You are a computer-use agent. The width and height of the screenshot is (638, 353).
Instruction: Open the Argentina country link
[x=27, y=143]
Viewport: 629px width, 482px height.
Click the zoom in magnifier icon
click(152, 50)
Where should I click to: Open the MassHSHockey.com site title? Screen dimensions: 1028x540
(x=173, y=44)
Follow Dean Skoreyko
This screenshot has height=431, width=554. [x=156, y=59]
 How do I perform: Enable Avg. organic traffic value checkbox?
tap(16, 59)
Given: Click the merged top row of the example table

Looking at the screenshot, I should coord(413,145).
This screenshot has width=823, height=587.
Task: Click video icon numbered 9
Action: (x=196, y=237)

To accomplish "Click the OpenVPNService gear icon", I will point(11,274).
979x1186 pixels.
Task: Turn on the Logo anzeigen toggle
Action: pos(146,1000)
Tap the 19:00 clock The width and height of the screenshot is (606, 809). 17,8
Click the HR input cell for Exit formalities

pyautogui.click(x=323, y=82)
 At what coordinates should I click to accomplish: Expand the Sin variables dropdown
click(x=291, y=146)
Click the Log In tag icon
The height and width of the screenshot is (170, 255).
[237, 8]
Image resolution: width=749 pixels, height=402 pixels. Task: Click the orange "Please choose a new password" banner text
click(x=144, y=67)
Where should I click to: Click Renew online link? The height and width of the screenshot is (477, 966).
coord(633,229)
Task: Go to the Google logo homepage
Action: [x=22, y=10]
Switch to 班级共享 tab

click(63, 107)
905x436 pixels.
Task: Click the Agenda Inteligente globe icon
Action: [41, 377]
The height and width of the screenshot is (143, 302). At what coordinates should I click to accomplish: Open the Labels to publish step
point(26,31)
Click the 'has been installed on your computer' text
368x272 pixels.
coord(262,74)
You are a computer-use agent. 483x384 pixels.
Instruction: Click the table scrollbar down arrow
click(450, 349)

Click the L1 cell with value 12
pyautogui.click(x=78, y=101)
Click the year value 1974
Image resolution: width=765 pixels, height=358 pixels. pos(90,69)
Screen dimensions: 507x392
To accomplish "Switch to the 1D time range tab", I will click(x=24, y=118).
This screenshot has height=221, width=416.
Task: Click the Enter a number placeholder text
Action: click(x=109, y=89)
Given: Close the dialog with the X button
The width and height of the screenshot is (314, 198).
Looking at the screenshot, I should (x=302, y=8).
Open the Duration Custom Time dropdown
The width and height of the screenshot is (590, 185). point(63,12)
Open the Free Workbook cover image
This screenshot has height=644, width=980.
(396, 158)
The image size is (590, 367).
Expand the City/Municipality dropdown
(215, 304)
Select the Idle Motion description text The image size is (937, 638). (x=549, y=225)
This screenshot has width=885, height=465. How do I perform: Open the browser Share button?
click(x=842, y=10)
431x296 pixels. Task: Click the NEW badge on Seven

• **WHAT YOU SHOULD DO**
Return every line of the material in which the word "computer" is found.

• **OUTPUT BELOW**
You are a computer-use agent. The width and height of the screenshot is (638, 353).
Click the 'has been installed on your computer' text
You are a computer-use agent. 483x384 pixels.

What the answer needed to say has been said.